Summary#
Learn how to migrate your existing DuckLake catalog from SQLite to PostgreSQL, without losing any data, and see it in action in a production environment.
Migrating with pgloader#
Since pgloader is able to read from SQLite, we used this as our migration tool. The whole process was also implemented as a just command called migrate-lakehouse-catalog-all. It consists of loading the required environment variables from the .env, file creating the required PostgreSQL schemas, running the pgloader migration, and fixing incorrect data types.
Basic Migration Script#
The following code fragment, extracted from the just command, shows the migration process for a single catalog (stage, graphs, etc.).

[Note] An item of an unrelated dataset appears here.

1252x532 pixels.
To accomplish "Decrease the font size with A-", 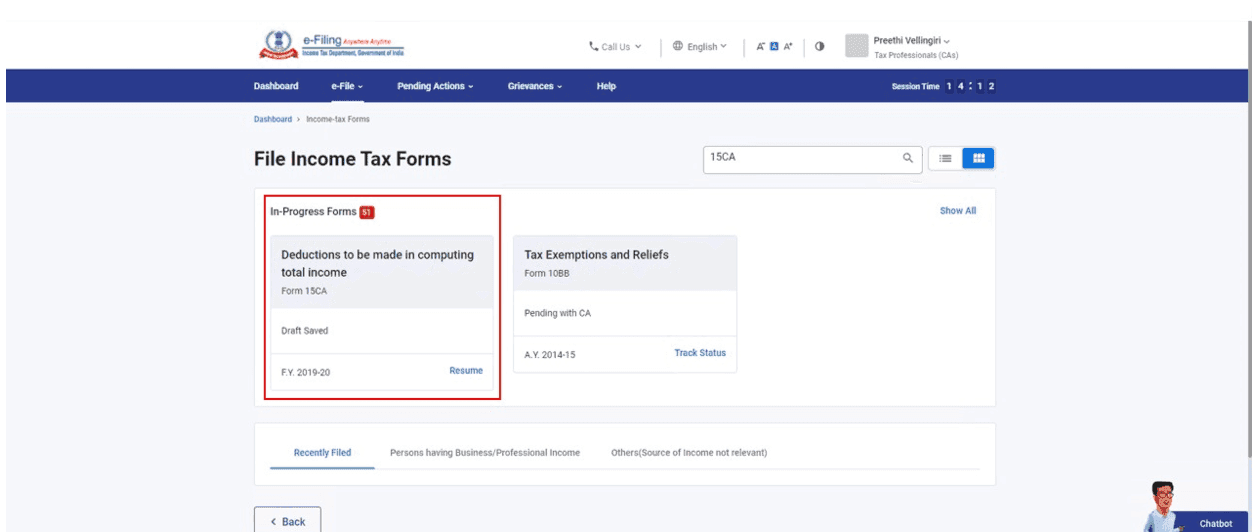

echo "Migrating {{catalog}} catalog from SQLite to PostgreSQL..."
psql_conn_str="postgresql://$PGUSER:$PGPASSWORD@$PGHOST:$PGPORT/$PGDATABASE"
psql -c "CREATE SCHEMA IF NOT EXISTS $psql_schema"

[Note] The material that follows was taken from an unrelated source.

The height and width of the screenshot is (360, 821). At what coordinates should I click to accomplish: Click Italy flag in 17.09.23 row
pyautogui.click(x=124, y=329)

pgloader --set search_path="'$psql_schema'" $sqlite_db_path $psql_conn_str
PGOPTIONS="--search-path=$psql_schema" psql -f "{{migrate_lakehouse_fix_script}}"
We could have used a more elabore *.load command file for pgloader, but since there weren’t too many settings, we just used the CLI args with the --set option to configure the Postgres search_path to point to our schema, which we created using psql, and we ran a SQL script to assign the correct data types to columns that match the expected data type for a DuckLake Postgres catalog.
Data Type Fixing#
The following table illustrates how the target data types for the catalog tables in DuckLake get implemented in practice using SQLite and PostgreSQL natively, and how pgloader converts the types from SQLite to PostgreSQL during migration. In fact for SQLite, we’re looking at type names that map to type affinities and then to a storage class—BIGINT is stored as INTEGER, while VARCHAR is stored as TEXT. Let’s focus on the two rightmost columns, which should exactly match each other after migration, but don’t.
| Data Type | SQLite | PostgreSQL | SQLite ▶ PostgreSQL |
|---|---|---|---|
BIGINT | BIGINT | BIGINT | BIGINT |
BOOLEAN | BIGINT | BOOLEAN | BIGINT |
TIMESTAMPTZ | VARCHAR | TIMESTAMP WITH TIMEZONE | TEXT |
UUID | VARCHAR | UUID | TEXT |
VARCHAR | VARCHAR | CHARACTER VARYING | TEXT |
Perhaps if DuckLake took advantage of type names that matched the desired affinity or class, then pgloader could would have done a better job at migration. For example, using BOOLEAN in SQLite would have mapped to the NUMERIC affinity, which in turn would end up being stored as an INTEGER. For datetime types, unfortunately, there is no equivalent solution, as these can be stored in TEXT, REAL, or INTEGER classes, so only by looking at the value could we determine the type. Also, there is no UUID type in SQLite, which similarly means that the type could only be determined by looking at values.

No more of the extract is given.